A próxima apresentação de Elomar Figueira
de Melo será no Rio, no dia 18 de março, no Centro Cultural do Banco do Brasil. É uma
das raras oportunidades de vê-lo, porque Elomar é um compositor de obra tão vasta
quanto gigantes são suas óperas. Ainda mais, acompanhado do filho João Omar, ao
violão. Não costuma fazer apresentações - shows, nunca, porque rejeita o
estrangeirismo incorporado à língua portuguesa. Continua a produzir como nunca, na
fazenda onde mora, às margens do Rio Gavião, no sul da Bahia.
Elomar é um viajante do tempo, das
culturas, das artes e das línguas. Já vasculhou tudo o que é sertão. Passou pelo
Piauí, Maranhão, Paraíba, Pernambuco, Alagoas, Goiás e, sobretudo, a Bahia.

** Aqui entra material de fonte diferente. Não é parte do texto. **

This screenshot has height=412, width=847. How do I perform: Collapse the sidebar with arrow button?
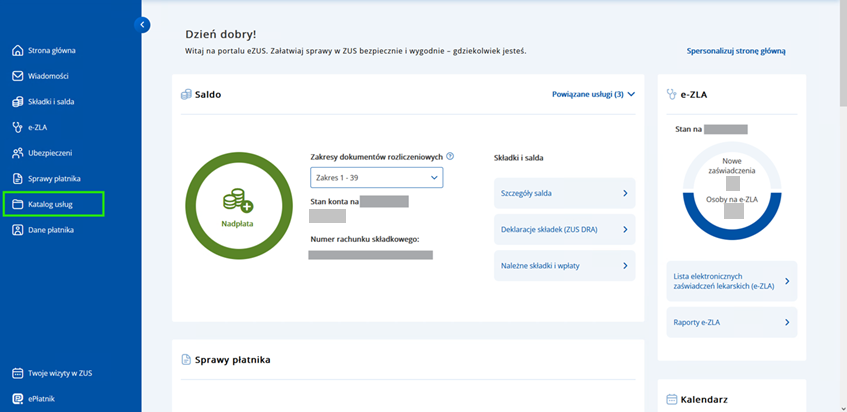point(142,24)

Em suas
óperas, exalta o retirante, os vaqueiros, o pedreiro dependurado numa corda, a moça que
procura os parentes sumidos na cidade grande, os índios, a miséria, os pobres, os
despossuídos, os desvalidos. Estes são seus heróis.
Trata-se de um fenômeno musical. Compõe
óperas e não músicas de consumo fácil. Embora não grave nada novo há tanto tempo, a
cada dia Elomar incorpora mais e mais jovens ao seu público, que vai ao delírio quando
ataca conceitos históricos de Brecht e de Maiakovski, que falam na necessidade de levar a
arte para o povão. Elomar rejeita essa idéia. Diz que não grava para o povão, mas para
um público pequeno, "porque o povão já tem milhares que produzem para ele".
A prosa de suas letras é toda escrita em
linguagem desconstruída - ou sertaneja, na sua versão. Mas, no debate com a platéia,
regressa à Grécia clássica, a Roma, exalta o latim de Cícero e Virgílio.
Desculpando-se por falar tanto, contou ter lido no original as obras de autores franceses
como Victor Hugo, Rousseau, Stendhal, Molière, e tantos outros. Pula do polígono da seca
para Jung e chega às teorias da física quântica.